“Come stai?… come va?… Tutto bene?”
Sono le parole più comuni che, in questi ultimi tempi, ci scambiamo ad ogni incontro. Ovvio, si dirà, è il saluto più comune, è il minimo dell’attenzione verso la persona. Vero, però sentiamo che dietro queste parole c’è un riferimento, un’allusione velata, anche se detta con tutto il rispetto e con le migliori intenzioni possibili: siamo angosciati per la situazione che stiamo attraversando e nella domanda cortese è sottintesa la preoccupazione, sia per noi che per il nostro interlocutore, che qualcosa non vada bene. Ci possono essere problemi di salute, mancanza di lavoro con le conseguenti difficoltà economiche, problemi per la difficoltà di movimento, in tante famiglie per i figli che non vanno a scuola. Inutile fare l’elenco, la situazione che stiamo attraversando è fin troppo chiara. I problemi e le difficoltà sono tanti, estremamente concreti, a volte drammatici.
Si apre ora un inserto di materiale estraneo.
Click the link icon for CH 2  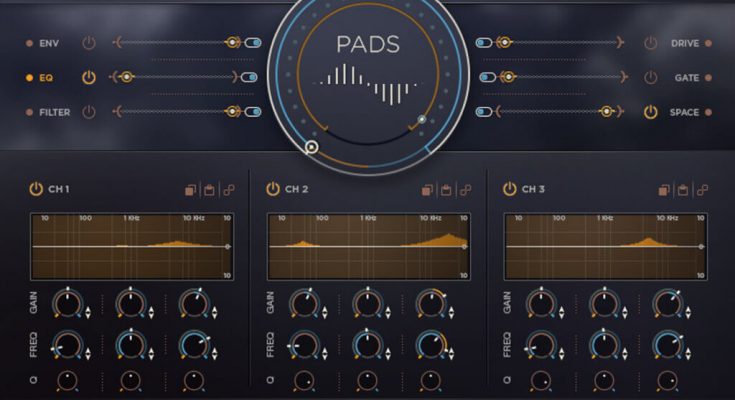(x=464, y=190)
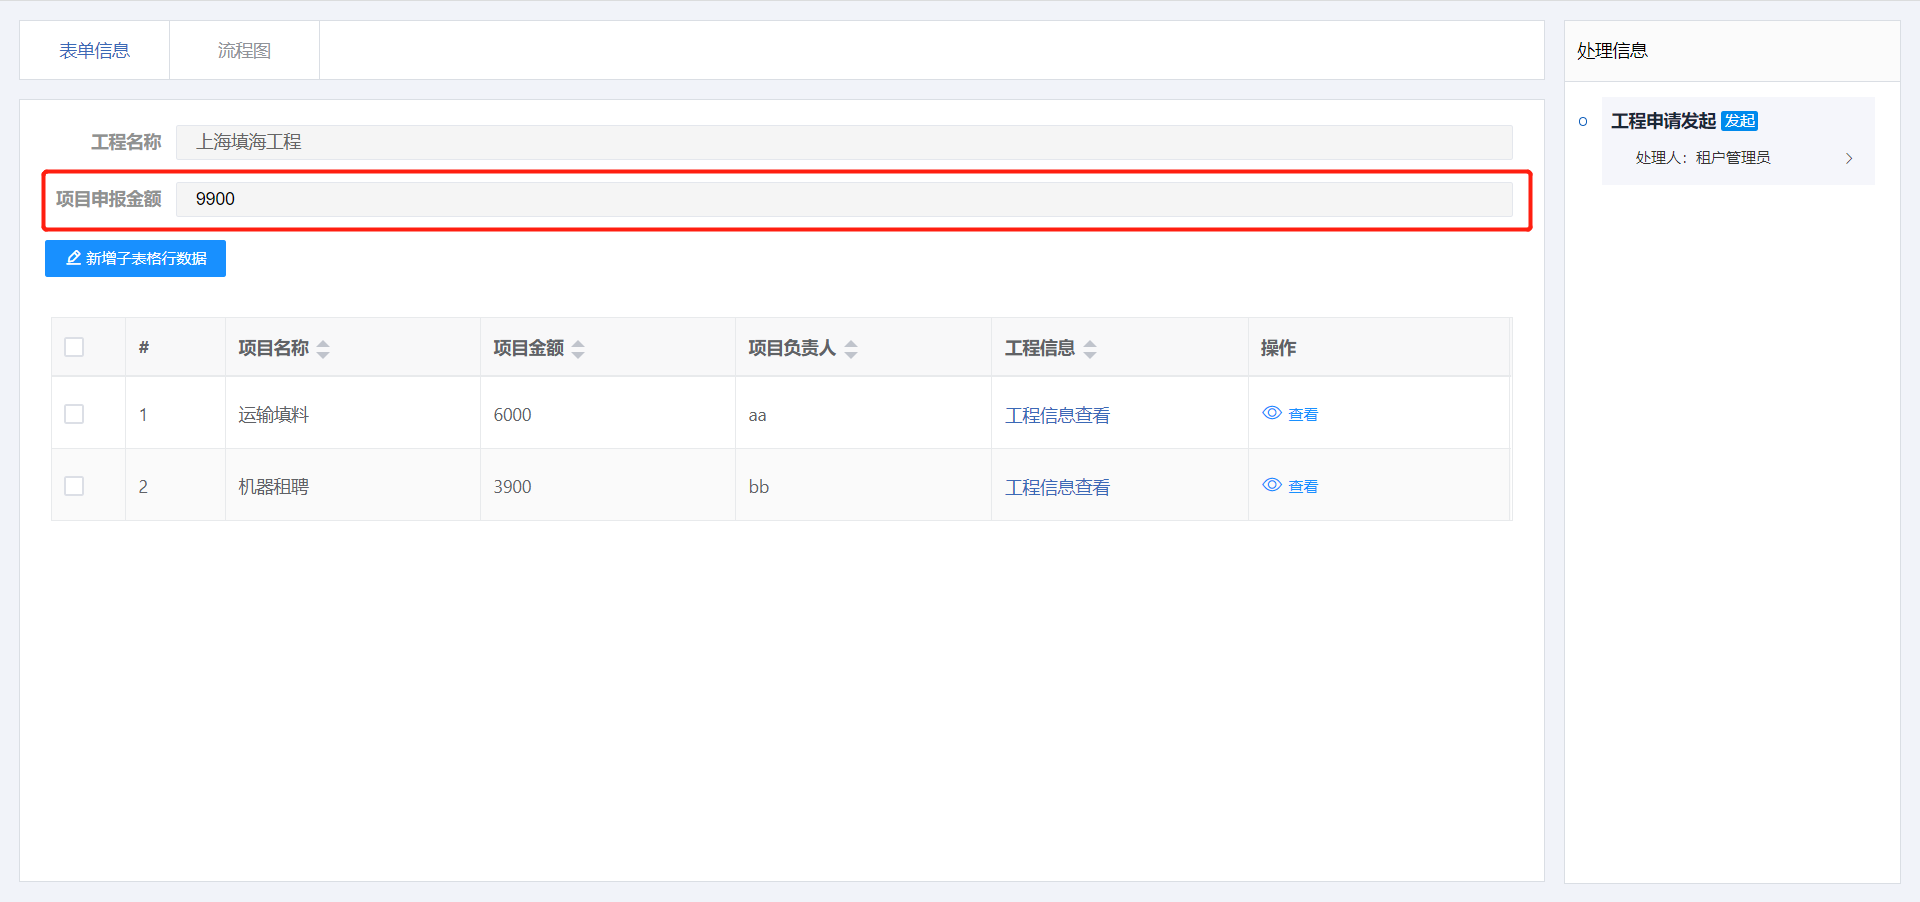Sort by 项目负责人 column arrows
The width and height of the screenshot is (1920, 902).
pos(851,349)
Dopo oltre un anno di questa pandemia ormai è fin troppo evidente che dovremo sopportare ancora, e non sappiamo fino a quando!
Oltre tutti i problemi concreti e drammatici, ci sono altri aspetti che vanno oltre il saluto “come stai”. Lo sanno bene tante persone, soprattutto anziane, confinate loro malgrado in casa, lo sanno anche i giovani che smaniano di incontrarsi, muoversi, giocare, lo sanno anche i bambini che non ce la fanno a stare chiusi in casa.
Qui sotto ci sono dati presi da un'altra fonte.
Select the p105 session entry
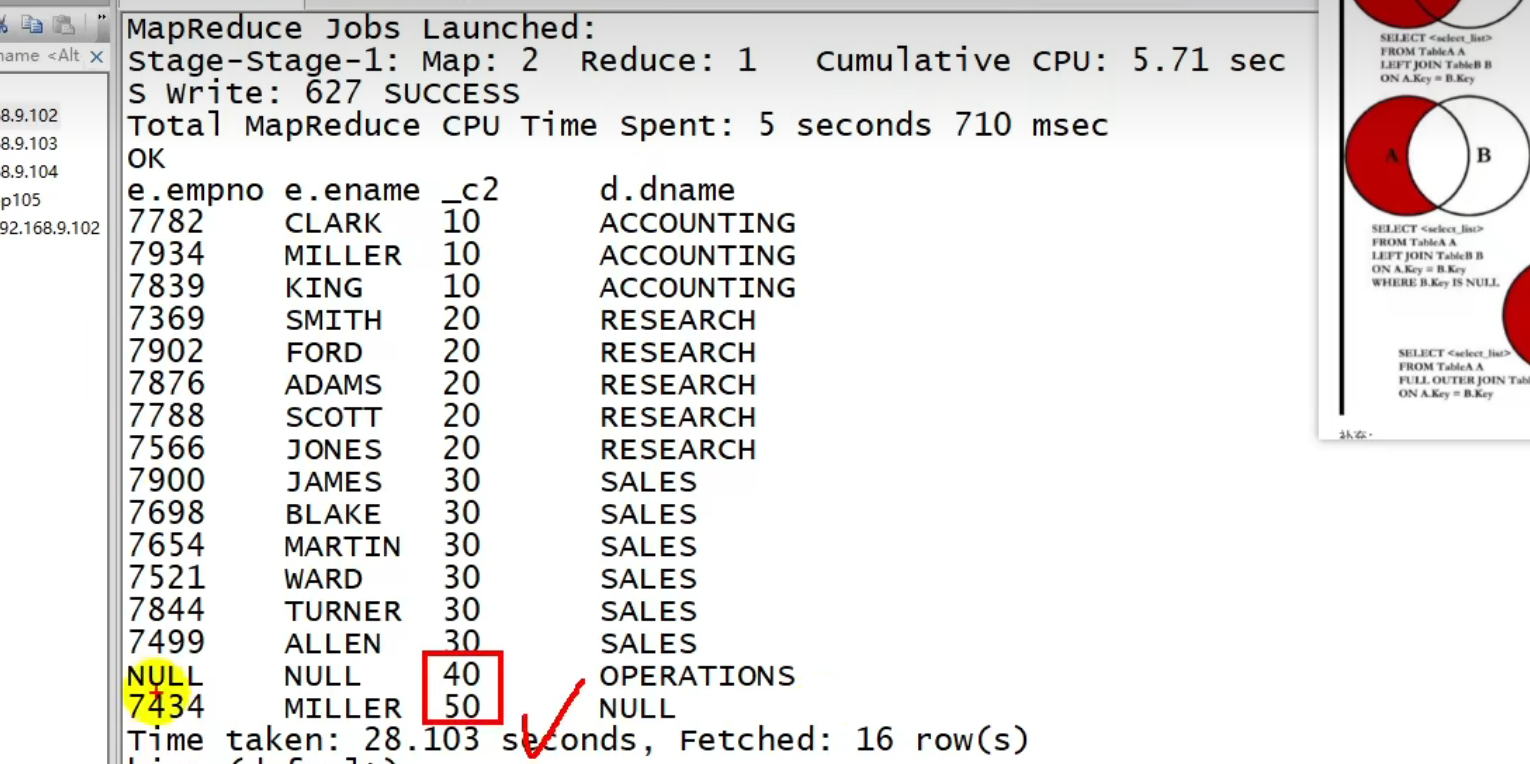 [20, 200]
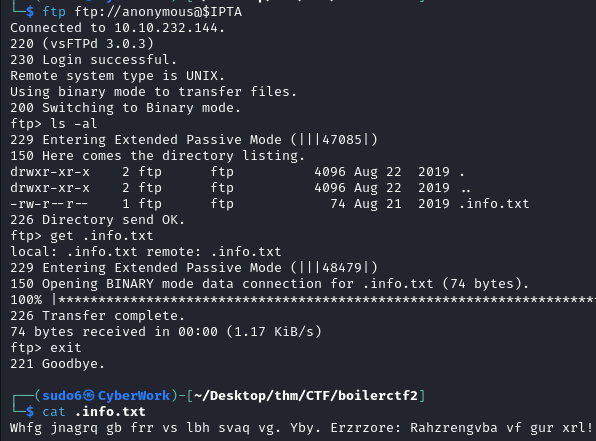Image resolution: width=596 pixels, height=441 pixels.
Task: Click the '221 Goodbye.' line
Action: coord(57,364)
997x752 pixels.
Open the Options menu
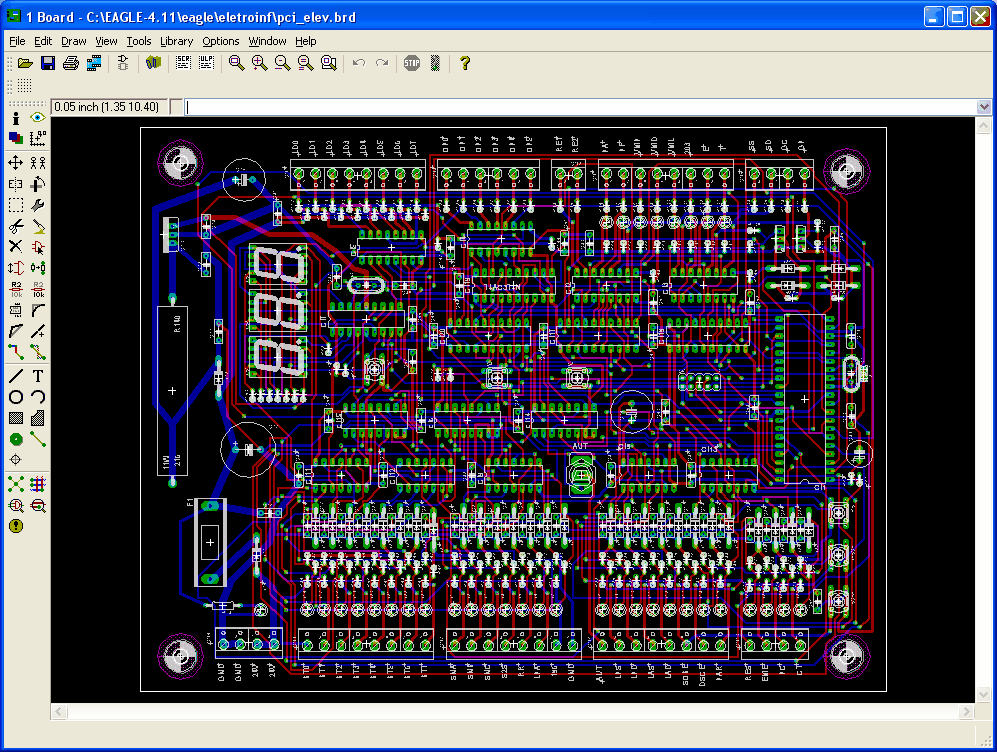[220, 41]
Aspetti poco importanti? Non credo proprio, perché l’essere umano ha bisogno di relazione, ha bisogno di stare con gli altri. Ma se le relazioni vengono a mancare? Forse basta mangiare bene e passare il tempo davanti alla televisione? Deprimente!
E’ da parecchio tempo che faccio questa riflessione ma ho sempre avuto delle perplessità a parlarne perché è facile vedere il problema ma sarebbe opportuno anche offrire qualche soluzione ma… per il momento non ne vediamo!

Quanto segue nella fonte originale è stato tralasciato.